Aprovada a criação da unidade de conservação Campo das Mangabas em Maracanã

Belém, 04/10/13 – A criação da Reserva de Desenvolvimento Sustentável (RDS) “Campo das Mangabas” foi aprovada durante Consulta Pública que aconteceu no final de setembro, no município de Maracanã, nordeste do Pará. A Consulta reuniu cerca de 200 pessoas das comunidades que serão atingidas pela criação da Reserva.

Durante o evento, a prefeita do município de Maracanã, Raimunda Araújo, destacou a importância da Consulta Pública. “Estamos aqui reunidos para verificar, a partir da Consulta, se a criação da Reserva beneficiará o nosso município e a nossa comunidade. Esse é um momento importantíssimo”, ressaltou.

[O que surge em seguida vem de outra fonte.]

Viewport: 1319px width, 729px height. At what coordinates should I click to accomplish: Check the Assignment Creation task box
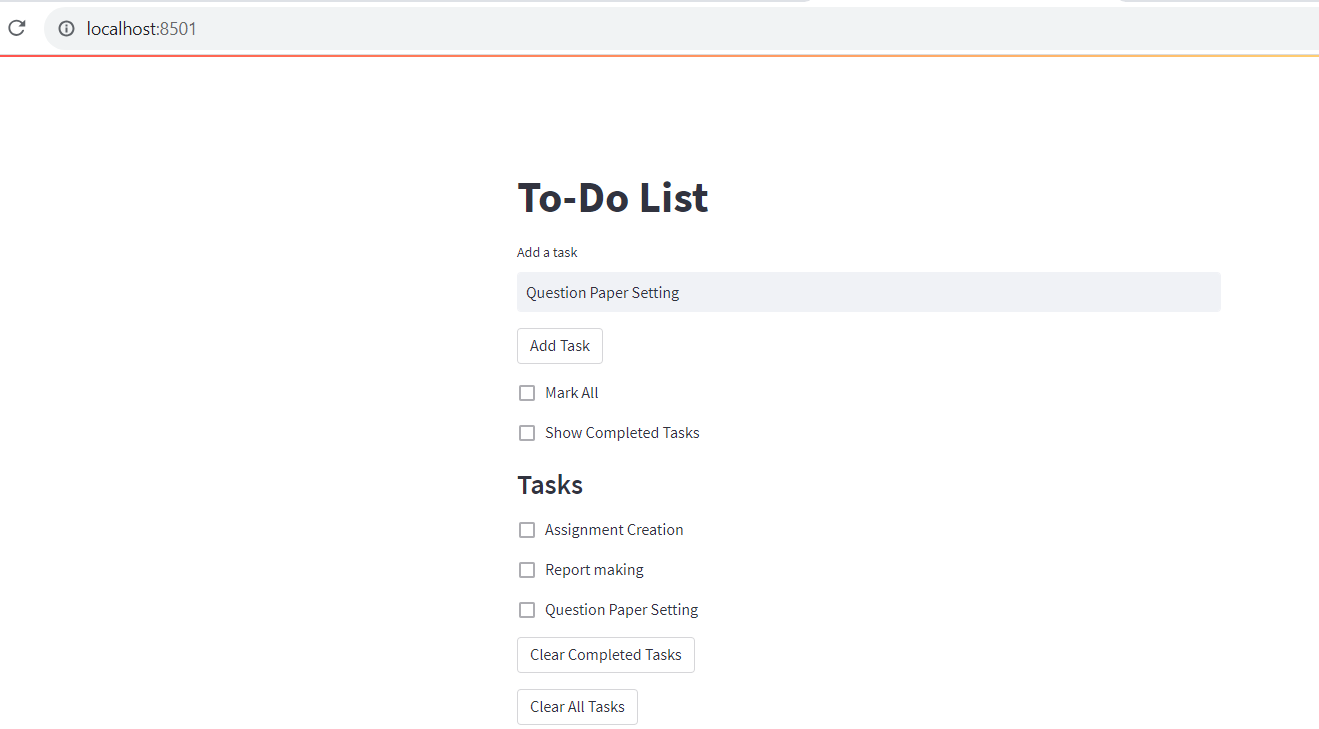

A comunitária Erinilde Monteiro, da Associação dos Pescadores de Aricuru, também falou sobre a criação da Unidade. “Peço a todos que prestem bastante atenção no que será dito aqui para que a Consulta seja bem sucedida e se o povo quiser essa criação, vai acontecer”, disse.

O diretor de Áreas Protegidas, da Secretaria de Estado de Meio Ambiente (Sema), Crisomar Lobato, fez a apresentação do estudo técnico realizado desde 2007 para a criação da Reserva. O objetivo da criação da Unidade é preservar o ecossistema diferenciado de área denominada Campo das Mangabas e uma das principais fontes de renda da comunidade local.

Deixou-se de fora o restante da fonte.